§ TASK TO COMPLETE:
Copy out every line of the records below word for word, with nothing changed.

** start TASK DATA **

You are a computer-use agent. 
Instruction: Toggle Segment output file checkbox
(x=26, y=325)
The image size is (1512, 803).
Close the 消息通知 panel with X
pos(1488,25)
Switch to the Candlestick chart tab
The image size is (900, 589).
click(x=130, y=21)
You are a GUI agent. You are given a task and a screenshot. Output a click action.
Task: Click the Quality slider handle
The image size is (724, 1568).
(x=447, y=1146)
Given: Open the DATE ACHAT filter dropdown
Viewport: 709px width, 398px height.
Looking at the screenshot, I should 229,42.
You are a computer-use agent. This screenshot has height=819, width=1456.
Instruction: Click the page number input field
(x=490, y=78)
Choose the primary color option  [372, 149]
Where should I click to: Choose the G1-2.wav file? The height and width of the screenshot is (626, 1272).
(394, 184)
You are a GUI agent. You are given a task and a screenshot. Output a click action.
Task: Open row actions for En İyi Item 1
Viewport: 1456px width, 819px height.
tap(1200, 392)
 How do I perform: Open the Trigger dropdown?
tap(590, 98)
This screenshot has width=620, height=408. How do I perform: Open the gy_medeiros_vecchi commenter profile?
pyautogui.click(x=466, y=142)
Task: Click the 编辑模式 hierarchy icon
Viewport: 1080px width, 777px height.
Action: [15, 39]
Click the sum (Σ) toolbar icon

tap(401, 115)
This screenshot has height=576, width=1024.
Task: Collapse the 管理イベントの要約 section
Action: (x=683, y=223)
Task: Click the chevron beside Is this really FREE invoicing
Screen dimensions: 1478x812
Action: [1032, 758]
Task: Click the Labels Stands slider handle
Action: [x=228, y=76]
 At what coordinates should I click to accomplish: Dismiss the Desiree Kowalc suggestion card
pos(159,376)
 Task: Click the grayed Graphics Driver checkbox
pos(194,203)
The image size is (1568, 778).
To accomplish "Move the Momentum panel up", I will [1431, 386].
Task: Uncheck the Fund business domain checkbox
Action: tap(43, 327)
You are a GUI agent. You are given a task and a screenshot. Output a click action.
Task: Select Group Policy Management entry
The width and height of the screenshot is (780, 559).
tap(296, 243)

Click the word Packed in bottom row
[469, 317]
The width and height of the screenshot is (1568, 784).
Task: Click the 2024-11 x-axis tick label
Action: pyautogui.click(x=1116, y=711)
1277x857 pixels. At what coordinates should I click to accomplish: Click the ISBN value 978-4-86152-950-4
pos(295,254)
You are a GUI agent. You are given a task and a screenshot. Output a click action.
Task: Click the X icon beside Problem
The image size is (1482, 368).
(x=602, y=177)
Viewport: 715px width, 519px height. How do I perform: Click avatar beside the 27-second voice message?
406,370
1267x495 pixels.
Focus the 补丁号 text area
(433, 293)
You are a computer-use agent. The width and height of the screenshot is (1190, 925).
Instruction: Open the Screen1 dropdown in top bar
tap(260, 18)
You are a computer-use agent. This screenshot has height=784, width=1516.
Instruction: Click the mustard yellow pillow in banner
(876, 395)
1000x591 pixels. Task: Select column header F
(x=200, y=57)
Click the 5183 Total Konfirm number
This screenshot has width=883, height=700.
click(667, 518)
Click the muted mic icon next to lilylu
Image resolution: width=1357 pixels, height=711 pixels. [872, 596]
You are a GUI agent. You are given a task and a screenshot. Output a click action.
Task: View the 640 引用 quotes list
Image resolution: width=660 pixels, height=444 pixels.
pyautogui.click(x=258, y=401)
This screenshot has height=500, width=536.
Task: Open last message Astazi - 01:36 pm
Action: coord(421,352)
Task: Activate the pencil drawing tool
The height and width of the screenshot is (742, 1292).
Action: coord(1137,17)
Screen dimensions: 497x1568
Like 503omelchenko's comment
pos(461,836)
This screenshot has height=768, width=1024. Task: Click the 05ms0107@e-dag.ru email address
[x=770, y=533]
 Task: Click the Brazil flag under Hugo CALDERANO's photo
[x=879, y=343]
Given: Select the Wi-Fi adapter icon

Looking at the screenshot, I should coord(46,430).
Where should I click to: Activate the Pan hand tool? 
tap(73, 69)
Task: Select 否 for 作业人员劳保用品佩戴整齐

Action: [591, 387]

** end TASK DATA **

§ RESULT FOR THIS TASK:
You are a computer-use agent. 
Instruction: Toggle Segment output file checkbox
(x=26, y=325)
The image size is (1512, 803).
Close the 消息通知 panel with X
pos(1488,25)
Switch to the Candlestick chart tab
The image size is (900, 589).
click(x=130, y=21)
You are a GUI agent. You are given a task and a screenshot. Output a click action.
Task: Click the Quality slider handle
The image size is (724, 1568).
(x=447, y=1146)
Given: Open the DATE ACHAT filter dropdown
Viewport: 709px width, 398px height.
Looking at the screenshot, I should 229,42.
You are a computer-use agent. This screenshot has height=819, width=1456.
Instruction: Click the page number input field
(x=490, y=78)
Choose the primary color option  [372, 149]
Where should I click to: Choose the G1-2.wav file? The height and width of the screenshot is (626, 1272).
(394, 184)
You are a GUI agent. You are given a task and a screenshot. Output a click action.
Task: Open row actions for En İyi Item 1
Viewport: 1456px width, 819px height.
tap(1200, 392)
 How do I perform: Open the Trigger dropdown?
tap(590, 98)
This screenshot has width=620, height=408. How do I perform: Open the gy_medeiros_vecchi commenter profile?
pyautogui.click(x=466, y=142)
Task: Click the 编辑模式 hierarchy icon
Viewport: 1080px width, 777px height.
Action: [15, 39]
Click the sum (Σ) toolbar icon

tap(401, 115)
This screenshot has height=576, width=1024.
Task: Collapse the 管理イベントの要約 section
Action: (x=683, y=223)
Task: Click the chevron beside Is this really FREE invoicing
Screen dimensions: 1478x812
Action: [1032, 758]
Task: Click the Labels Stands slider handle
Action: [x=228, y=76]
 At what coordinates should I click to accomplish: Dismiss the Desiree Kowalc suggestion card
pos(159,376)
 Task: Click the grayed Graphics Driver checkbox
pos(194,203)
The image size is (1568, 778).
To accomplish "Move the Momentum panel up", I will [1431, 386].
Task: Uncheck the Fund business domain checkbox
Action: tap(43, 327)
You are a GUI agent. You are given a task and a screenshot. Output a click action.
Task: Select Group Policy Management entry
The width and height of the screenshot is (780, 559).
tap(296, 243)

Click the word Packed in bottom row
[469, 317]
The width and height of the screenshot is (1568, 784).
Task: Click the 2024-11 x-axis tick label
Action: pyautogui.click(x=1116, y=711)
1277x857 pixels. At what coordinates should I click to accomplish: Click the ISBN value 978-4-86152-950-4
pos(295,254)
You are a GUI agent. You are given a task and a screenshot. Output a click action.
Task: Click the X icon beside Problem
The image size is (1482, 368).
(x=602, y=177)
Viewport: 715px width, 519px height. How do I perform: Click avatar beside the 27-second voice message?
406,370
1267x495 pixels.
Focus the 补丁号 text area
(433, 293)
You are a computer-use agent. The width and height of the screenshot is (1190, 925).
Instruction: Open the Screen1 dropdown in top bar
tap(260, 18)
You are a computer-use agent. This screenshot has height=784, width=1516.
Instruction: Click the mustard yellow pillow in banner
(876, 395)
1000x591 pixels. Task: Select column header F
(x=200, y=57)
Click the 5183 Total Konfirm number
This screenshot has width=883, height=700.
click(667, 518)
Click the muted mic icon next to lilylu
Image resolution: width=1357 pixels, height=711 pixels. [872, 596]
You are a GUI agent. You are given a task and a screenshot. Output a click action.
Task: View the 640 引用 quotes list
Image resolution: width=660 pixels, height=444 pixels.
pyautogui.click(x=258, y=401)
This screenshot has height=500, width=536.
Task: Open last message Astazi - 01:36 pm
Action: coord(421,352)
Task: Activate the pencil drawing tool
The height and width of the screenshot is (742, 1292).
Action: coord(1137,17)
Screen dimensions: 497x1568
Like 503omelchenko's comment
pos(461,836)
This screenshot has height=768, width=1024. Task: Click the 05ms0107@e-dag.ru email address
[x=770, y=533]
 Task: Click the Brazil flag under Hugo CALDERANO's photo
[x=879, y=343]
Given: Select the Wi-Fi adapter icon

Looking at the screenshot, I should coord(46,430).
Where should I click to: Activate the Pan hand tool? 
tap(73, 69)
Task: Select 否 for 作业人员劳保用品佩戴整齐

Action: [591, 387]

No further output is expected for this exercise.